- _TASK STATEMENT_:
Rewrite all of these items, replacing "computer-use agent" with "desktop automation agent" wherever it appears and changing nothing else.
══ DATASET ROWS
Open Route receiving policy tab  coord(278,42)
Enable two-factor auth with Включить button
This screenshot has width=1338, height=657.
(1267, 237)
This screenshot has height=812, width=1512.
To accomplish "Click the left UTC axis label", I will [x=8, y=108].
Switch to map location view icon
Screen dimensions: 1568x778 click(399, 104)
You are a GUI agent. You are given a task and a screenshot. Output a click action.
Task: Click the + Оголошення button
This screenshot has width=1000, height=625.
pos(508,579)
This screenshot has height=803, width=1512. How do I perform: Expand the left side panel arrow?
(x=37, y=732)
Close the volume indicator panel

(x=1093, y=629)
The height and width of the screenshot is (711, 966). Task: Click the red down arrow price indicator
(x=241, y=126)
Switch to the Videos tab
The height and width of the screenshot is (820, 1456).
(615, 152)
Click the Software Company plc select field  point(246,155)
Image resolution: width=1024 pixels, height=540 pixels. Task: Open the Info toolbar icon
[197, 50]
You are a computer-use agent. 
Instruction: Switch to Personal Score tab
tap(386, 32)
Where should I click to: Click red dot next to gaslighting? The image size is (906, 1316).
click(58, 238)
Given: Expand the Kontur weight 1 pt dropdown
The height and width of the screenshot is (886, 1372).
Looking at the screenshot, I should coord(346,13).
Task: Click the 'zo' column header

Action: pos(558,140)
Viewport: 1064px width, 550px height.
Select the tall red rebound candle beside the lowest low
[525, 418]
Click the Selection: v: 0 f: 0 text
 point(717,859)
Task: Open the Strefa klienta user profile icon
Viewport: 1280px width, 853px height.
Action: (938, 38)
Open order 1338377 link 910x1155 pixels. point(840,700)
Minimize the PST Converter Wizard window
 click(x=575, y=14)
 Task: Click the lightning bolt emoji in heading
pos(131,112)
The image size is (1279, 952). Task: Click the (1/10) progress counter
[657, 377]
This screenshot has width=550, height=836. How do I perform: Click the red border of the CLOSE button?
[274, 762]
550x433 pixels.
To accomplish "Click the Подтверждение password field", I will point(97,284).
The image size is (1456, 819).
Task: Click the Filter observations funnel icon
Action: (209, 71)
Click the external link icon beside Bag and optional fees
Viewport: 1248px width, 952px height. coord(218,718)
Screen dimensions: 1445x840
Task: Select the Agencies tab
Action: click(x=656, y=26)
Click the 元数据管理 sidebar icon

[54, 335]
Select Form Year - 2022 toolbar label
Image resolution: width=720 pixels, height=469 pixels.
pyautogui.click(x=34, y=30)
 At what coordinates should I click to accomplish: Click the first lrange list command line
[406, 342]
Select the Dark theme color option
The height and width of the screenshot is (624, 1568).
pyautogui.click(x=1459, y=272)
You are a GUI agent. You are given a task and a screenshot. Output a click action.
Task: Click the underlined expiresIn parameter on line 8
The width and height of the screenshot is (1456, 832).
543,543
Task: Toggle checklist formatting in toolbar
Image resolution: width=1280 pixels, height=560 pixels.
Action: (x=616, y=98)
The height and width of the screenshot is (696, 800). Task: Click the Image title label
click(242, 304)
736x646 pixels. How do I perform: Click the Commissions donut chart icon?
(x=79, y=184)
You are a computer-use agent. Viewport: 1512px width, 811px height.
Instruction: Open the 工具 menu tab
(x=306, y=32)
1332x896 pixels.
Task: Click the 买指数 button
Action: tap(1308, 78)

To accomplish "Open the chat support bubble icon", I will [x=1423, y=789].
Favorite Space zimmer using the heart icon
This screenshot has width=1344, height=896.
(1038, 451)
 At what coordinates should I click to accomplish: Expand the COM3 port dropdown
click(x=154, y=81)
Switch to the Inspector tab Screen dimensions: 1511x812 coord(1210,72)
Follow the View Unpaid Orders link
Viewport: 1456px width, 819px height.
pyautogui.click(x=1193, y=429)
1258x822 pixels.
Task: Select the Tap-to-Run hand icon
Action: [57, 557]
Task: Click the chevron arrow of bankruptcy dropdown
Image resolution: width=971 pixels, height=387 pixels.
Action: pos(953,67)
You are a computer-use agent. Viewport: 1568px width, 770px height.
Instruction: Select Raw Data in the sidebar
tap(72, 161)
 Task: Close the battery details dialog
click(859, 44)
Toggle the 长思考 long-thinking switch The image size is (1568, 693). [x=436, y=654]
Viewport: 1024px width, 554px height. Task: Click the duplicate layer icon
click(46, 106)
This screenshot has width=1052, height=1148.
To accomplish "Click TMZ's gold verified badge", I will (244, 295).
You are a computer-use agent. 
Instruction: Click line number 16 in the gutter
════
- _FINISHED ANSWER_:
Open Route receiving policy tab  coord(278,42)
Enable two-factor auth with Включить button
This screenshot has width=1338, height=657.
(1267, 237)
This screenshot has height=812, width=1512.
To accomplish "Click the left UTC axis label", I will [x=8, y=108].
Switch to map location view icon
Screen dimensions: 1568x778 click(399, 104)
You are a GUI agent. You are given a task and a screenshot. Output a click action.
Task: Click the + Оголошення button
This screenshot has width=1000, height=625.
pos(508,579)
This screenshot has height=803, width=1512. How do I perform: Expand the left side panel arrow?
(x=37, y=732)
Close the volume indicator panel

(x=1093, y=629)
The height and width of the screenshot is (711, 966). Task: Click the red down arrow price indicator
(x=241, y=126)
Switch to the Videos tab
The height and width of the screenshot is (820, 1456).
(615, 152)
Click the Software Company plc select field  point(246,155)
Image resolution: width=1024 pixels, height=540 pixels. Task: Open the Info toolbar icon
[197, 50]
You are a desktop automation agent. 
Instruction: Switch to Personal Score tab
tap(386, 32)
Where should I click to: Click red dot next to gaslighting? The image size is (906, 1316).
click(58, 238)
Given: Expand the Kontur weight 1 pt dropdown
The height and width of the screenshot is (886, 1372).
Looking at the screenshot, I should coord(346,13).
Task: Click the 'zo' column header

Action: pos(558,140)
Viewport: 1064px width, 550px height.
Select the tall red rebound candle beside the lowest low
[525, 418]
Click the Selection: v: 0 f: 0 text
 point(717,859)
Task: Open the Strefa klienta user profile icon
Viewport: 1280px width, 853px height.
Action: (938, 38)
Open order 1338377 link 910x1155 pixels. point(840,700)
Minimize the PST Converter Wizard window
 click(x=575, y=14)
 Task: Click the lightning bolt emoji in heading
pos(131,112)
The image size is (1279, 952). Task: Click the (1/10) progress counter
[657, 377]
This screenshot has width=550, height=836. How do I perform: Click the red border of the CLOSE button?
[274, 762]
550x433 pixels.
To accomplish "Click the Подтверждение password field", I will point(97,284).
The image size is (1456, 819).
Task: Click the Filter observations funnel icon
Action: (209, 71)
Click the external link icon beside Bag and optional fees
Viewport: 1248px width, 952px height. coord(218,718)
Screen dimensions: 1445x840
Task: Select the Agencies tab
Action: click(x=656, y=26)
Click the 元数据管理 sidebar icon

[54, 335]
Select Form Year - 2022 toolbar label
Image resolution: width=720 pixels, height=469 pixels.
pyautogui.click(x=34, y=30)
 At what coordinates should I click to accomplish: Click the first lrange list command line
[406, 342]
Select the Dark theme color option
The height and width of the screenshot is (624, 1568).
pyautogui.click(x=1459, y=272)
You are a GUI agent. You are given a task and a screenshot. Output a click action.
Task: Click the underlined expiresIn parameter on line 8
The width and height of the screenshot is (1456, 832).
543,543
Task: Toggle checklist formatting in toolbar
Image resolution: width=1280 pixels, height=560 pixels.
Action: (x=616, y=98)
The height and width of the screenshot is (696, 800). Task: Click the Image title label
click(242, 304)
736x646 pixels. How do I perform: Click the Commissions donut chart icon?
(x=79, y=184)
You are a desktop automation agent. Viewport: 1512px width, 811px height.
Instruction: Open the 工具 menu tab
(x=306, y=32)
1332x896 pixels.
Task: Click the 买指数 button
Action: tap(1308, 78)

To accomplish "Open the chat support bubble icon", I will [x=1423, y=789].
Favorite Space zimmer using the heart icon
This screenshot has width=1344, height=896.
(1038, 451)
 At what coordinates should I click to accomplish: Expand the COM3 port dropdown
click(x=154, y=81)
Switch to the Inspector tab Screen dimensions: 1511x812 coord(1210,72)
Follow the View Unpaid Orders link
Viewport: 1456px width, 819px height.
pyautogui.click(x=1193, y=429)
1258x822 pixels.
Task: Select the Tap-to-Run hand icon
Action: [57, 557]
Task: Click the chevron arrow of bankruptcy dropdown
Image resolution: width=971 pixels, height=387 pixels.
Action: pos(953,67)
You are a desktop automation agent. Viewport: 1568px width, 770px height.
Instruction: Select Raw Data in the sidebar
tap(72, 161)
 Task: Close the battery details dialog
click(859, 44)
Toggle the 长思考 long-thinking switch The image size is (1568, 693). [x=436, y=654]
Viewport: 1024px width, 554px height. Task: Click the duplicate layer icon
click(46, 106)
This screenshot has width=1052, height=1148.
To accomplish "Click TMZ's gold verified badge", I will (244, 295).
You are a desktop automation agent. 
Instruction: Click line number 16 in the gutter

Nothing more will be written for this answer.